START Dataset

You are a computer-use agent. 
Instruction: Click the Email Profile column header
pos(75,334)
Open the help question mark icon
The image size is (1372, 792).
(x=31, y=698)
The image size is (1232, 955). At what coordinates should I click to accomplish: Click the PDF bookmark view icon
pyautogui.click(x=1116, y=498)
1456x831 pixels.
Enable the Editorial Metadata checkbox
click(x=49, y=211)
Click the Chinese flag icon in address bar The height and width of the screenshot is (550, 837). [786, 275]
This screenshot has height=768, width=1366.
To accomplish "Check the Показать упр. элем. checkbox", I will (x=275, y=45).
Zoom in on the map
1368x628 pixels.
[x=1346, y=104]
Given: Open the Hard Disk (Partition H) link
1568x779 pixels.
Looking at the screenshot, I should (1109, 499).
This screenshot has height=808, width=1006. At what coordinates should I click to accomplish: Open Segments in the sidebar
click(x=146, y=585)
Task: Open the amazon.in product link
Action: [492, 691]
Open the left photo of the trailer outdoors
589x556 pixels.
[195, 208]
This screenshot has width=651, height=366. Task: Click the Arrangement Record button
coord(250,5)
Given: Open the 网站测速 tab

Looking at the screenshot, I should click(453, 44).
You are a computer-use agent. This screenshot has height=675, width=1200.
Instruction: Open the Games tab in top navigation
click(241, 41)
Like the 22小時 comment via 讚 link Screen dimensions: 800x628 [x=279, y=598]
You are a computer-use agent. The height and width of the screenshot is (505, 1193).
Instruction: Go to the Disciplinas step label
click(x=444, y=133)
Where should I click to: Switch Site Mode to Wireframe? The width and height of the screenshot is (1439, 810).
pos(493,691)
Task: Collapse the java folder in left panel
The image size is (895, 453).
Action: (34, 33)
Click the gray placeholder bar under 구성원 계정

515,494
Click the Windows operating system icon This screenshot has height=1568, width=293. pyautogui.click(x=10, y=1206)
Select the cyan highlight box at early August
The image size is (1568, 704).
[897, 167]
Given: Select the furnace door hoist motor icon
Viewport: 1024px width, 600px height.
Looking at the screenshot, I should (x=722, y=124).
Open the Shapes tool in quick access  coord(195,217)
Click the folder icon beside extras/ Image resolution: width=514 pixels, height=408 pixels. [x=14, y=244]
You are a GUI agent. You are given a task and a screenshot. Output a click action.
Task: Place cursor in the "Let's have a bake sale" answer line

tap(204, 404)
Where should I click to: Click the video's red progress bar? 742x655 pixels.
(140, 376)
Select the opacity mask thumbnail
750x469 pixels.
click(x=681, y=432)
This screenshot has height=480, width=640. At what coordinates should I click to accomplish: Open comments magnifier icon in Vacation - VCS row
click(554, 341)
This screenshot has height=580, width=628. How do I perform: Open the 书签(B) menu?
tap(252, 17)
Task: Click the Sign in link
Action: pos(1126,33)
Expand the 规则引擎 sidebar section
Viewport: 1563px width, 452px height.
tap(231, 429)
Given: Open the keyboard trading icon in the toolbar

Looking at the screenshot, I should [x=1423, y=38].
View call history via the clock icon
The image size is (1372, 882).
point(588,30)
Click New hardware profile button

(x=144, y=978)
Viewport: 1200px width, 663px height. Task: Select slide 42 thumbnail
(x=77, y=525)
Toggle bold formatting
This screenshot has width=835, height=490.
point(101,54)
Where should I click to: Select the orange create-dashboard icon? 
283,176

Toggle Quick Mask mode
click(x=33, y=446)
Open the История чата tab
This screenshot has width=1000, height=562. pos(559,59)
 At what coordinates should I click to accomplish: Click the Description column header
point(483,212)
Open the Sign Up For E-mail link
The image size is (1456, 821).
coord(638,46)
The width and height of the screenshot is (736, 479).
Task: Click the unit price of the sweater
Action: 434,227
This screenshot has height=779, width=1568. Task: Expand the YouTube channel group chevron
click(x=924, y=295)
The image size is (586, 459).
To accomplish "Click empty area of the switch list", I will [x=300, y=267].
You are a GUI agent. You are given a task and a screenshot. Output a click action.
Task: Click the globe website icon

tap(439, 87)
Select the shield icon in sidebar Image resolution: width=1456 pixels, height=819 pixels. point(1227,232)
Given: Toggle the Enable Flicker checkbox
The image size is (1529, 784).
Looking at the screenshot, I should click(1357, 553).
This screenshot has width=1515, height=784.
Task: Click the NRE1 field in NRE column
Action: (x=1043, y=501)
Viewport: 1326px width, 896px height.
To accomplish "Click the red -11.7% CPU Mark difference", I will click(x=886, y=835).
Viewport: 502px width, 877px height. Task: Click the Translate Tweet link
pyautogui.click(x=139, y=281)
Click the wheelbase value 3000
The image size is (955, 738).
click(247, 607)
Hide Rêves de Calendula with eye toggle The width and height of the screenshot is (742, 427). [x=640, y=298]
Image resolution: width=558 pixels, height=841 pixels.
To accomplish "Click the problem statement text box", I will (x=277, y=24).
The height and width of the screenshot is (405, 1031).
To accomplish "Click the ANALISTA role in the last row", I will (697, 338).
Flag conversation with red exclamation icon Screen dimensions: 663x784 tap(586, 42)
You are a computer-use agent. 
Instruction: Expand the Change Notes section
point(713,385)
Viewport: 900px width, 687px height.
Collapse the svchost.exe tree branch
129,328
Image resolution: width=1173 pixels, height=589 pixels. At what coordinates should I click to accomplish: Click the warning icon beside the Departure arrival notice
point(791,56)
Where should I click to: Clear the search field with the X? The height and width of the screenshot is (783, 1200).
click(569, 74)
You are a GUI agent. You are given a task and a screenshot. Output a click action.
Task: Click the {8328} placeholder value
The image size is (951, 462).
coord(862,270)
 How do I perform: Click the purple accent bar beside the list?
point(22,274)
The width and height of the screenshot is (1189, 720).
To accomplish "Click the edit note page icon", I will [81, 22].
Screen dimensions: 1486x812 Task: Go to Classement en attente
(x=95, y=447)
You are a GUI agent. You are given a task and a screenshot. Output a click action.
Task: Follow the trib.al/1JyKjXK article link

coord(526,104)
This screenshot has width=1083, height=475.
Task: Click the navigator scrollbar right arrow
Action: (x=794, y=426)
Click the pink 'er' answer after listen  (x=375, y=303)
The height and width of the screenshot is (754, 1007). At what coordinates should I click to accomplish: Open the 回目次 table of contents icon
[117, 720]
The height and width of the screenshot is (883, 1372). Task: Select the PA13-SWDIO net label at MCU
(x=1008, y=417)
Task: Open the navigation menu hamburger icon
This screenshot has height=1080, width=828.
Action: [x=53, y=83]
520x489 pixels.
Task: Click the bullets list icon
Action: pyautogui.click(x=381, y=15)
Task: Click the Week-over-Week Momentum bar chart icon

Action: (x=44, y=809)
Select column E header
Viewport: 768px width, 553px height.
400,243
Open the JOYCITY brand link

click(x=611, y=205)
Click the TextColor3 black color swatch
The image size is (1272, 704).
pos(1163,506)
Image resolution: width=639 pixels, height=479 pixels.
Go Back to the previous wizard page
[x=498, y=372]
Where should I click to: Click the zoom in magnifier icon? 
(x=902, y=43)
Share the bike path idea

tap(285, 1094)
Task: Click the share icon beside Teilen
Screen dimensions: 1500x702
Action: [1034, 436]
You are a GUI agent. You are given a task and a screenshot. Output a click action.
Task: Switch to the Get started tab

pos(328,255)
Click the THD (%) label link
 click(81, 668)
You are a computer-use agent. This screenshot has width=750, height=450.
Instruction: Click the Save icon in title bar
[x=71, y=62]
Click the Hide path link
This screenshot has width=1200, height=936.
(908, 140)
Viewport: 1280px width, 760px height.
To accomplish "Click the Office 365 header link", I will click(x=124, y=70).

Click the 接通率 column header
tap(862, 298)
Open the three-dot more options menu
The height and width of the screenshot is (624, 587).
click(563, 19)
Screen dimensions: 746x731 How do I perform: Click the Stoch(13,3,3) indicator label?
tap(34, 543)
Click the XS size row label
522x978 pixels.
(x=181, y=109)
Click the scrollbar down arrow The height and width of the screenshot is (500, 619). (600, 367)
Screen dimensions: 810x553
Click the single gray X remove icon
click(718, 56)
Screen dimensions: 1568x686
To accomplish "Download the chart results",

END Dataset

• **Problem details**:
Go through the listing above and list every line that has the word "computer".

• **Output below**:
You are a computer-use agent. 
You are a computer-use agent. This screenshot has height=675, width=1200.
You are a computer-use agent. The height and width of the screenshot is (505, 1193).
You are a computer-use agent. 
You are a computer-use agent. This screenshot has width=750, height=450.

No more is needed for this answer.